**Stored data:**

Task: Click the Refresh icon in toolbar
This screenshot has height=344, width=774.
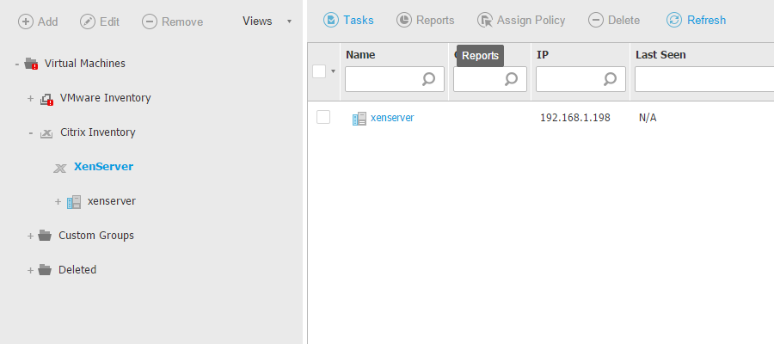Action: coord(674,20)
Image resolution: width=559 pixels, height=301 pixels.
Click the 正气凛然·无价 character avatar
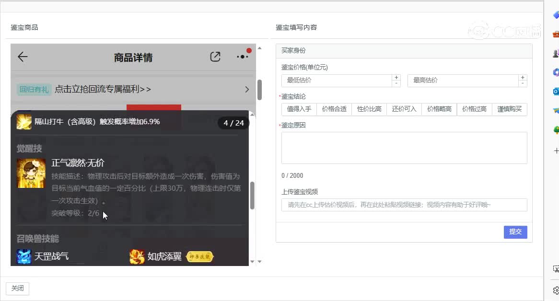31,173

**WHAT THE TASK ASKS:**
Return only the line with "Image resolution: width=559" and the lines after it up to the end of the records, exact and free of pictures.

**EXERCISE SOLUTION:**
Image resolution: width=559 pixels, height=301 pixels.
Click the 正气凛然·无价 character avatar
31,173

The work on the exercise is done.